Now, this is not to say that, despite the many benefits, all is entirely rosy in the EAM garden. For starters, many remain heavily reliant on banks for their expertise as custodians. While EAMs in Europe are well placed, in Asia, the lack of open banking means many still have to manage the challenge of working with various accounts across different banks. This difficult and highly sophisticated process is without question the EAM’s Achilles’ heel right now.

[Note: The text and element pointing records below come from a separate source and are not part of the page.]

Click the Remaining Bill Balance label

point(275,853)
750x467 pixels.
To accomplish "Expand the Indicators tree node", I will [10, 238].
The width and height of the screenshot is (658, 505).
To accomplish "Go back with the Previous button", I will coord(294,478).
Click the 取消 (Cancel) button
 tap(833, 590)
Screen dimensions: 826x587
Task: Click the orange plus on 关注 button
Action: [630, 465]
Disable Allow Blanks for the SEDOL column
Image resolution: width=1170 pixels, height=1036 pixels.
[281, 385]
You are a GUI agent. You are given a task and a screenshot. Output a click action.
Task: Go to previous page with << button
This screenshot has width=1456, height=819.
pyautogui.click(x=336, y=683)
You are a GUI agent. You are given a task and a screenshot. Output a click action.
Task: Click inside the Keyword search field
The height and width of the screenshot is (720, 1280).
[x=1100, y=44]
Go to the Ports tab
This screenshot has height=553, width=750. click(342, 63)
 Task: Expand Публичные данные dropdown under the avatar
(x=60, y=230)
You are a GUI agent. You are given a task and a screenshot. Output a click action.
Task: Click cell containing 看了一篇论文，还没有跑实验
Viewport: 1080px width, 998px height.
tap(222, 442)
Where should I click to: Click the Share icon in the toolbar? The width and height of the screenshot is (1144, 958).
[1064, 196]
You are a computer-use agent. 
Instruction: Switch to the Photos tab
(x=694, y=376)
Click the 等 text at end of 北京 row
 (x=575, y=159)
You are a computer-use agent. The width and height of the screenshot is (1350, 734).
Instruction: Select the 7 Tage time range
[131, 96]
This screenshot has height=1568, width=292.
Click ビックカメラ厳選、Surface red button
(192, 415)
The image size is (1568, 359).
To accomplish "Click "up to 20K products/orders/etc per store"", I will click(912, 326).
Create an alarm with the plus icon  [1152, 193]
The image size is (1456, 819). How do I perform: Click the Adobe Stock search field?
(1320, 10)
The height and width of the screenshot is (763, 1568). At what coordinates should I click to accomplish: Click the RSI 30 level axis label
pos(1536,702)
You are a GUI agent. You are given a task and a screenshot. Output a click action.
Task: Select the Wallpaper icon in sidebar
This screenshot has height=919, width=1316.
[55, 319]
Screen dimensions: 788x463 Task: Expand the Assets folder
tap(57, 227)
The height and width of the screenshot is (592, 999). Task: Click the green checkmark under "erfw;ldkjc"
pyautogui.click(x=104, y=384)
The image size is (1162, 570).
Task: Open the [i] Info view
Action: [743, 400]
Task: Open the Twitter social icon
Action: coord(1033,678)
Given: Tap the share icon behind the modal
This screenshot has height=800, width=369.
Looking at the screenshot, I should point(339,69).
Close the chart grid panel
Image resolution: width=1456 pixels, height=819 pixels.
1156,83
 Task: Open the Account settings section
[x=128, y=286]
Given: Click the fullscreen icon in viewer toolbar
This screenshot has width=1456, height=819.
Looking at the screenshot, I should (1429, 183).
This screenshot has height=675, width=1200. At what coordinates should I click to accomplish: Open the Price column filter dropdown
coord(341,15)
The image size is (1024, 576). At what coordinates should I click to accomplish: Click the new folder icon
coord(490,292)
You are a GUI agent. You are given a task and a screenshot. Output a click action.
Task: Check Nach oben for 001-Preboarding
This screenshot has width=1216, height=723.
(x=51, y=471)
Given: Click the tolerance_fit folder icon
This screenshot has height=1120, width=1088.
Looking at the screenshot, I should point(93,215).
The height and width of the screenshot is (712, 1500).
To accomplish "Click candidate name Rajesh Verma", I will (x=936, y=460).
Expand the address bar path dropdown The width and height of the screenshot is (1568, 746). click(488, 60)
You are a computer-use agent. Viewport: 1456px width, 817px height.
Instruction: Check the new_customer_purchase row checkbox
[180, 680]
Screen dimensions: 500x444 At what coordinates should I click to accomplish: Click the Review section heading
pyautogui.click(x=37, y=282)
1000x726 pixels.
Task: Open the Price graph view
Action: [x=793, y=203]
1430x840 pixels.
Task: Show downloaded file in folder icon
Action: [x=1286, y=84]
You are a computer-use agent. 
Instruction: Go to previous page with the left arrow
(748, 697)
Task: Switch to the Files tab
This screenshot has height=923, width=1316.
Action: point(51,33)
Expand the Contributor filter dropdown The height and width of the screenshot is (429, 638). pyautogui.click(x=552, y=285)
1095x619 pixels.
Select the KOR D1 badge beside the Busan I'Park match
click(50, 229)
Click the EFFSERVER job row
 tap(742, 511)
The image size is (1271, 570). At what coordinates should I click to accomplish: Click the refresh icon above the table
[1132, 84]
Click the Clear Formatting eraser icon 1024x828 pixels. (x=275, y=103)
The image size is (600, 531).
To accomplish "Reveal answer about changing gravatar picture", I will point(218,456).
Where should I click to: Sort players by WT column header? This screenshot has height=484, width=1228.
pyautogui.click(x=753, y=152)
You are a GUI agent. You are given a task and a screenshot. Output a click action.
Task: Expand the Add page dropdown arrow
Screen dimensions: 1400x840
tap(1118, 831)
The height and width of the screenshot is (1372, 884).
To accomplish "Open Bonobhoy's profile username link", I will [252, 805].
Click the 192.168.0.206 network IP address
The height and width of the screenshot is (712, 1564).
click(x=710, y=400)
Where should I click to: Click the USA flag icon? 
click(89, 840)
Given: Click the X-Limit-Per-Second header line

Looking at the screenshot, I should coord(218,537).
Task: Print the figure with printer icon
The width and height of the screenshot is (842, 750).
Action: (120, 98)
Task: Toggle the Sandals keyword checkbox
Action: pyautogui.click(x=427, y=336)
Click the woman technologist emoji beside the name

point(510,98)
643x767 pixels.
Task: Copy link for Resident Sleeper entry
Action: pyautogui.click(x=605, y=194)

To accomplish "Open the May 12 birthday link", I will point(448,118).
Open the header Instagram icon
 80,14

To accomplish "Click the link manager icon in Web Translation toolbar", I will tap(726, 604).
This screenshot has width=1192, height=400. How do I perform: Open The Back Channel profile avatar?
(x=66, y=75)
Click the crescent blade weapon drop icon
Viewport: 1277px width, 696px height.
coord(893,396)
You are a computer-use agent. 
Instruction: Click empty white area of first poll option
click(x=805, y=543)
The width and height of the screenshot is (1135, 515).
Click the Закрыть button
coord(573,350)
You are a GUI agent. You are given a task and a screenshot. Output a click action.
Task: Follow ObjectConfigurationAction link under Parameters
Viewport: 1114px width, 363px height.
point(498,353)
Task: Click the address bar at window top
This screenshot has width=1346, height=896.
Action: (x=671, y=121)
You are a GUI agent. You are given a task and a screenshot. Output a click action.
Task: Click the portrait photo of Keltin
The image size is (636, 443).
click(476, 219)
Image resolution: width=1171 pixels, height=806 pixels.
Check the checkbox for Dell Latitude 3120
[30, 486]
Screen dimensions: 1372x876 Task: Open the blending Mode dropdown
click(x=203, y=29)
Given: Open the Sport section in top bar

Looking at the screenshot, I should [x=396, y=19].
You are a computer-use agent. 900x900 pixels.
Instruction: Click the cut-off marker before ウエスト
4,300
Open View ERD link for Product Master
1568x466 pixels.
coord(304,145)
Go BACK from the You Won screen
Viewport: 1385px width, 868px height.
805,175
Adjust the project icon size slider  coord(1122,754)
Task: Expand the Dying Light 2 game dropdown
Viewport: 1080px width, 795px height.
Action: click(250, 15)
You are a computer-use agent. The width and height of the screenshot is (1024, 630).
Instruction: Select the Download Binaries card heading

To overcome this issue, more and more EAMs are seeking out a way to aggregate bank feeds to produce consistent portfolio return reports. However, for aggregation solutions to be of use, they need to be connected in real-time with a bank's trading platform. What EAMs require is some form of multi-bank solution, in the cloud, that enables them to execute trades efficiently at the same time as improving client experience. And client experience can only be enhanced by gaining real-time access to different jurisdictions and by having an unprecedented amount of control over the portfolio. As interest in the EAM, business model continues to expand, it is essential technology keeps up to speed (mainly if home working is here for the duration). After all, adopting the right technology will go a long way to ensuring that external asset managers can be confident that wealth holders can manage their money most efficiently and effectively possible.